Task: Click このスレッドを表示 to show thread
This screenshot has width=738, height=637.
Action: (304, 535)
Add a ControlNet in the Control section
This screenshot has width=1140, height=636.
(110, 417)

## [Problem details]
All the records above need to be printed exactly.

## [Solution]
Task: Click このスレッドを表示 to show thread
This screenshot has width=738, height=637.
Action: (304, 535)
Add a ControlNet in the Control section
This screenshot has width=1140, height=636.
(110, 417)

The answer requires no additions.